The link between vitamins in the diet and quality of life
The diet’s content of vitamin C, vitamin B6, vitamin B12, folic acid, and other vitamins has a positive impact on our mental and physical health and well-being Lack of vitamins may even remedy depression and chronic pain, according to a Japanese study of seniors. The number of seniors worldwide is increasing with more and more people being affected by physical and mental disease. Therefore, scientists want to take a closer look at the diet and its influence on quality of life measured by different accounts.
By year 2050, the number of people in the world aged 60 years or older is expected to have increased to 2.1 billion. According to WHO, “Health is a state of complete physical, mental and social well-being and not merely the absence of disease or infirmity”. It is therefore also necessary to assess quality of life from a mental, physical, and social point of view. With that in mind, the new Japanese study focuses on these three parameters and assesses them using different rating scales.

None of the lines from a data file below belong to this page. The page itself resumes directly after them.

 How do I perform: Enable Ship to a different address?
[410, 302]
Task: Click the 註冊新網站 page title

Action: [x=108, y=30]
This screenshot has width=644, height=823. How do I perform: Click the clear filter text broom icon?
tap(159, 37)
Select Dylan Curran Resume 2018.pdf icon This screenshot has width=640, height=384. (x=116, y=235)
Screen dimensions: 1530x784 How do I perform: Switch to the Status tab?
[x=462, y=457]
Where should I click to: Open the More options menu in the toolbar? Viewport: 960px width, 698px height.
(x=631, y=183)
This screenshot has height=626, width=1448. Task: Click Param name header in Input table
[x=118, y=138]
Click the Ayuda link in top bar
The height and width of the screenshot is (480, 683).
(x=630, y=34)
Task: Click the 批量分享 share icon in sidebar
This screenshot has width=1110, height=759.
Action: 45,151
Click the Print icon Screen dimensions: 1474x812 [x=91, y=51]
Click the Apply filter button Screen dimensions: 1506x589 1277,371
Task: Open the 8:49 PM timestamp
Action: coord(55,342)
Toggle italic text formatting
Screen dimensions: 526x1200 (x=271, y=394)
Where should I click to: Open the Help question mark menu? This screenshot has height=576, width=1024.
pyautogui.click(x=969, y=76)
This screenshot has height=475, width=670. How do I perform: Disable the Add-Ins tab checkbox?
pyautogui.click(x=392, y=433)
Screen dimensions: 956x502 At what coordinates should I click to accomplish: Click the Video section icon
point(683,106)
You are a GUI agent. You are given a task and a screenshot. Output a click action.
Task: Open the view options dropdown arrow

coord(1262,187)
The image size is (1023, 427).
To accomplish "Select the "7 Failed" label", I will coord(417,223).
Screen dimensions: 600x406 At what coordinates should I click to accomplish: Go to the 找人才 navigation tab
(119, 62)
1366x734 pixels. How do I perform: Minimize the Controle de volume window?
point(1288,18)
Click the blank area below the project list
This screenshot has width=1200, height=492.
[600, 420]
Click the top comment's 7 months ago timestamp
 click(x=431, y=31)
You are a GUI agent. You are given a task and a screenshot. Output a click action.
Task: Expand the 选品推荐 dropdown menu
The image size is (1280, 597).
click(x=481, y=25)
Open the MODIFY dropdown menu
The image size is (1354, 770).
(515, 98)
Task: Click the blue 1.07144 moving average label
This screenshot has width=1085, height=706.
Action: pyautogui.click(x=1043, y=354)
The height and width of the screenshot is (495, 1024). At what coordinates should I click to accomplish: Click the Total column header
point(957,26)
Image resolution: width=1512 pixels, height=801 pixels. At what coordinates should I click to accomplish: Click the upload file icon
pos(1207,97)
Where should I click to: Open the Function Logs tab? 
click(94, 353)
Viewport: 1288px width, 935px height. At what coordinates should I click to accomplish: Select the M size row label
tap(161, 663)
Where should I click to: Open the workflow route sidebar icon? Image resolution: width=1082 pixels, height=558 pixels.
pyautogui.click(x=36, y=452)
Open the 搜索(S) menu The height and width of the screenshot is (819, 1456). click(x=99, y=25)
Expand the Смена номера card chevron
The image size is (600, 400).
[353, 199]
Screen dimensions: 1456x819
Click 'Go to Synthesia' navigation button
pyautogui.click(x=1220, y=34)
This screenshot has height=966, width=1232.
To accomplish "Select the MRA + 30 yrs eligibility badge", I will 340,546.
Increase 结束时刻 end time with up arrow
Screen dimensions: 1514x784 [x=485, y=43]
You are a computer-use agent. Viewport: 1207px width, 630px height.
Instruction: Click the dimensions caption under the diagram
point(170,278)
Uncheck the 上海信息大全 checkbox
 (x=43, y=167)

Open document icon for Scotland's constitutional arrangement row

It is already known that quality of life is affected by a number of different environmental and lifestyle factors. Earlier studies have even shown that healthy eating habits have a huge impact on our physical and mental health. Nonetheless, the available information concerning specific vitamins’ impact on quality of life is limited, which is why the Japanese scientists took a closer look at this in their new study.
Study material and methods
The scientists used data from an earlier Japanese study (the Shika study). The analyses included more than 3,000 people aged 40-99 years with an even number of men and women. The scientists used a health survey named SF-36 (The Short Form-36 Health Survey) that is not limited to specific diseases and evaluates quality of life using a physical score, a mental score, and a social score.
The participants were asked to fill in questionnaires about their eating habits for an entire month. The questions looked specifically at their consumption of 58 different foods, including rice, fish, and meat plus beverages with or without alcohol.
Based on the answers, the researchers were able to calculate the individual participant’s intake of energy (calories), protein, carbohydrate, fats, and the following vitamins: Pure vitamin A (retinol), beta-carotene (a precursor of vitamin A), vitamin D, vitamin E, vitamin K, vitamin B1, vitamin B2, vitamin B3 (niacin), vitamin B6, vitamin B12, folic acid (vitamin B9), pantothenic acid, and vitamin C. The scientists only looked at dietary vitamins, not vitamins from supplements. Participants with too low daily calorie intake (less than 600 kcal/day) or too high calorie intake (over 4,000 kcal/day) were excluded from the analysis, as this could skew the results.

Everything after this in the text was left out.